Product marketers most often come up short in influencing the C-Suite by showing up at the wrong altitude, with the wrong information and the wrong disposition. The most common mistake I've seen is a PMM showing up with far too much detail and data without a clear "here's the goal, here's what we know/learned, and here's the 'so what' of if all." No one in e-staff is going to read your 15 page messaging brief or detailed launch plan or expansive customer usage report. You have to synthesize all of these things into "Big Animal Pictures" (a great term I learned early in my career) to effectively communicate cross functionality at the highest levels of the company. You need to present something with a "so what" and a point of view that will make as much sense to the CFO and head of Legal as it does to your CMO. If your C-Suite is following the Amazon 5 page brief model, write a water-tight 5 page brief. If you show up with slides, be ready to present 2-3 slides at the most with the additional information on hand in an appendix. These are insanely busy people with massively complex problems on their plates at all times, so you have to be clear, be brief, be good and then be gone. That's hard to dial in and takes a lot of practice, so ask for help and feedback when you get those opportunities.

On the flip side, you also don't want to show up with e-staff with a blank canvas of open-ended questions, problems without proposed solutions or the intention to "brainstorm" on your topic.
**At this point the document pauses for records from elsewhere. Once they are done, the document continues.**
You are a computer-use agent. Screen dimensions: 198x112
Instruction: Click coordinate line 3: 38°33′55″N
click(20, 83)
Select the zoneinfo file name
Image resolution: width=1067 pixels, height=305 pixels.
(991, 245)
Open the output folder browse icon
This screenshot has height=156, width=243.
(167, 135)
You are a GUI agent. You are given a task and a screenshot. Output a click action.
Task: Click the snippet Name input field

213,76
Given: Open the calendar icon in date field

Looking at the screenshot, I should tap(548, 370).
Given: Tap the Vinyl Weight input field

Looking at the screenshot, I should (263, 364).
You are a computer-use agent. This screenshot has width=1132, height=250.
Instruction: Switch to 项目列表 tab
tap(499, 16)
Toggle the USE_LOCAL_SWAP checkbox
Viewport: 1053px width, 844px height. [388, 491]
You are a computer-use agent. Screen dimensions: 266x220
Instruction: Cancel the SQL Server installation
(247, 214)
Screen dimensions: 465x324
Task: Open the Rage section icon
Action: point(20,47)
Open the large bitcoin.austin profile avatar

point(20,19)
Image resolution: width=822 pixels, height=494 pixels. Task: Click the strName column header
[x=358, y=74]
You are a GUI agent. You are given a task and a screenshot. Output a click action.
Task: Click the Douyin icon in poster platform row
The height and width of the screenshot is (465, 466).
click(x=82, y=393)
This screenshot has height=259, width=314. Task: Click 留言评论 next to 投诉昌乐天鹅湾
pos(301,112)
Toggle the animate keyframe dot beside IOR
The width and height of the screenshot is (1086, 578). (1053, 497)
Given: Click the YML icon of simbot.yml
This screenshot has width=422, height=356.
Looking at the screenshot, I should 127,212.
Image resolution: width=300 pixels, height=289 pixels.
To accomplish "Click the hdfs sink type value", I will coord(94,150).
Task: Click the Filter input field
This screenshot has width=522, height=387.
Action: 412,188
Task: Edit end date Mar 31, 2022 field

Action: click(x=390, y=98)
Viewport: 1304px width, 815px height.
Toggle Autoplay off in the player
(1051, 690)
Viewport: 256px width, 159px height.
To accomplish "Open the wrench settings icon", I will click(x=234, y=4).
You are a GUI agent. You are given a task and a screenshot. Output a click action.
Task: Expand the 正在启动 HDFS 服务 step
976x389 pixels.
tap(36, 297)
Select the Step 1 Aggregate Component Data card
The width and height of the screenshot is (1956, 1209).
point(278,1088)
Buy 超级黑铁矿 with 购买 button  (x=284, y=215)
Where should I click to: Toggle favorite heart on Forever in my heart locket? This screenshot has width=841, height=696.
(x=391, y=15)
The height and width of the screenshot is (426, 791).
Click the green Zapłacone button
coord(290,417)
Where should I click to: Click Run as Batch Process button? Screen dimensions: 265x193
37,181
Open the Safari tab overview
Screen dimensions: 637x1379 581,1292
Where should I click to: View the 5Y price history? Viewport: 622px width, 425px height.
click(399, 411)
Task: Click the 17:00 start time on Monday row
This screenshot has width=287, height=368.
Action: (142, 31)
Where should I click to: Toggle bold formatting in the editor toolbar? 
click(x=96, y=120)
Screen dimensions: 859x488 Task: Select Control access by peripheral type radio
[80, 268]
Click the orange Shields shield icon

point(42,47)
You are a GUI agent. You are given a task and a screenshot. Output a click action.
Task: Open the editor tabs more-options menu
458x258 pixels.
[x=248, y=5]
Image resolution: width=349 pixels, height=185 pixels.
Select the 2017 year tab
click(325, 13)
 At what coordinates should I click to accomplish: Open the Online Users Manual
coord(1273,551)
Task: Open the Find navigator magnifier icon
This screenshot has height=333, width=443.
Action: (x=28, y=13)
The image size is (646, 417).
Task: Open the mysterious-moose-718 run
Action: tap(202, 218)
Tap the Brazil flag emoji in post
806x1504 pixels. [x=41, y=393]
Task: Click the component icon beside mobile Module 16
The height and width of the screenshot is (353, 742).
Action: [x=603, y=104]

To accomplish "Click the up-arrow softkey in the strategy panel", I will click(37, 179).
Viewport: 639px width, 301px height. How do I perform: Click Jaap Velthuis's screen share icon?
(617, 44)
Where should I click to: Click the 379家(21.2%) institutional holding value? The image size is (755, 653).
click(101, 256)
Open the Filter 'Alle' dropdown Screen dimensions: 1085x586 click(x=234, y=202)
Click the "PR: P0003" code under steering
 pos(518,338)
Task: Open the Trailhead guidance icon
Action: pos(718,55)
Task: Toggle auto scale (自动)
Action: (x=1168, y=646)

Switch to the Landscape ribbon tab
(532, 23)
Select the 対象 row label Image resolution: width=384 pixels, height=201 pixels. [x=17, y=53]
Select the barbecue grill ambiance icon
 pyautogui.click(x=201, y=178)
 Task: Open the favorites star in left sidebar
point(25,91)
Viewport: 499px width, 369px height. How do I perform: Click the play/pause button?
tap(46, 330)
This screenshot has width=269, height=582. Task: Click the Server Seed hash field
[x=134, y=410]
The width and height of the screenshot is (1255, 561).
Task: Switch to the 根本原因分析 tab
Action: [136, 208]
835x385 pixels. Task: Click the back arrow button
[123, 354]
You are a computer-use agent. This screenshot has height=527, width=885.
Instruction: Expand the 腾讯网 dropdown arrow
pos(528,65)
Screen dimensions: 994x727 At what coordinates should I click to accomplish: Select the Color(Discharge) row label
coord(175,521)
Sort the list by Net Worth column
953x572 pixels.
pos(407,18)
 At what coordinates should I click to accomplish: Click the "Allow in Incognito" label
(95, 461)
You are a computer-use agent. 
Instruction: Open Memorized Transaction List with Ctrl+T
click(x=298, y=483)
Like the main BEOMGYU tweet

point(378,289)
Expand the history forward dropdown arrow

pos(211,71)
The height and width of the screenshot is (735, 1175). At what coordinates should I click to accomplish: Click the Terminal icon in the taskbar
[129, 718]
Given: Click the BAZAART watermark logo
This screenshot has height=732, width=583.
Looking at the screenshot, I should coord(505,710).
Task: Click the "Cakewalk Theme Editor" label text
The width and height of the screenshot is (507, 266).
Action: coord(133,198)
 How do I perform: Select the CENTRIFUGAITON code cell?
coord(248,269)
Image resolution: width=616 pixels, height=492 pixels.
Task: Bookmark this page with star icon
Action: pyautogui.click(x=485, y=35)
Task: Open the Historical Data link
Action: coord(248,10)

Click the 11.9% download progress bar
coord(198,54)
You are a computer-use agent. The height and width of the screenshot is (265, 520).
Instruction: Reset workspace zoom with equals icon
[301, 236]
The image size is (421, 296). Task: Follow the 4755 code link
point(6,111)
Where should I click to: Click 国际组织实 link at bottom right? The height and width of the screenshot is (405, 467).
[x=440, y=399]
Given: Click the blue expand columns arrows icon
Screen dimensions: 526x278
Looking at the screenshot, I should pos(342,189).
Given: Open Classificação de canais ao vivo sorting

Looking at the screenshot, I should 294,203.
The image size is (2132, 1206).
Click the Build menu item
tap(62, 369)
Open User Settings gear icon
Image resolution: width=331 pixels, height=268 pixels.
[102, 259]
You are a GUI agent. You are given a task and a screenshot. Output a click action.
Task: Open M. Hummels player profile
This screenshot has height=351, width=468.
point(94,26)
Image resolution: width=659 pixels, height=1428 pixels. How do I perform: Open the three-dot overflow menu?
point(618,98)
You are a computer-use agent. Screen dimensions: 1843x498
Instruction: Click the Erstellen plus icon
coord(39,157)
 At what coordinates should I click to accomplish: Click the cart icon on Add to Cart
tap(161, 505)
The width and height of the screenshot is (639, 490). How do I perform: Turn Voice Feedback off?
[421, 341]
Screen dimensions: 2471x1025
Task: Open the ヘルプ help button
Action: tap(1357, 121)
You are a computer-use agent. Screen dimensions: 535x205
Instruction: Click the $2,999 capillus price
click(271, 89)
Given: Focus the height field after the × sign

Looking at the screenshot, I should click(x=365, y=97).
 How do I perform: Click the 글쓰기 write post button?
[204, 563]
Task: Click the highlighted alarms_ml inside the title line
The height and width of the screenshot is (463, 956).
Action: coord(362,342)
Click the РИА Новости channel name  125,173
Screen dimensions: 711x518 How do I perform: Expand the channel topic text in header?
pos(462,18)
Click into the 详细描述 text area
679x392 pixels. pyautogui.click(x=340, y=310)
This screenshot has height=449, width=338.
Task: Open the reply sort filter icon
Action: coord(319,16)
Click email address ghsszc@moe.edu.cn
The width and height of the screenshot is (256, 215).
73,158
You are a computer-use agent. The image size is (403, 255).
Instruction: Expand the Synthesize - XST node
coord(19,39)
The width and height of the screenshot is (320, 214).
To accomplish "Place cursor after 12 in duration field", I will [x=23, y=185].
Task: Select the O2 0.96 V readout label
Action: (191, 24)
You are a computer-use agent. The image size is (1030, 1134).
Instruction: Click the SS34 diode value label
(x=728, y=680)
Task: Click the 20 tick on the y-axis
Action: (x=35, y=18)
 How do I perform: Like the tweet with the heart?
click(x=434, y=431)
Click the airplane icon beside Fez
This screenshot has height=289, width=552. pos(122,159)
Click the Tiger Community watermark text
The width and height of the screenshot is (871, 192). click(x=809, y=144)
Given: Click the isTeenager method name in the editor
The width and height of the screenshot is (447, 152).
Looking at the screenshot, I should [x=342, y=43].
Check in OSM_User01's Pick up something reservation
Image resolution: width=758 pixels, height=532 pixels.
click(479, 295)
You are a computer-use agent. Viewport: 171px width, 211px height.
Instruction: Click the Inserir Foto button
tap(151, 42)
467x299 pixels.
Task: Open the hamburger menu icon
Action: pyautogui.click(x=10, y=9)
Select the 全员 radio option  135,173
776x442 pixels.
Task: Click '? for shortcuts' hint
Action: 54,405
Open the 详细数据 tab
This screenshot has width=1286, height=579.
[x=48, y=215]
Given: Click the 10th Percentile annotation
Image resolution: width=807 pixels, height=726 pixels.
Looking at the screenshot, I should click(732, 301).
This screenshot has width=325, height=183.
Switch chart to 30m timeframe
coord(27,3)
I've both seen and lived that before and it doesn't end well, trust me. To build confidence in your work and, really, yourself, show up with a tight synthesis of the topic at hand including your recommendation for the path forward that demonstrates your understanding of the details without asking everyone in the meeting to delve into the nitty gritty.

Finally, don't make it a performative display of how smart or experienced or valuable you are. Execs can usually see through the Project: "Look at Me" nature of those displays and it will do exactly the opposite of what you'd hoped. Make the work awesome and it will accrue back to you.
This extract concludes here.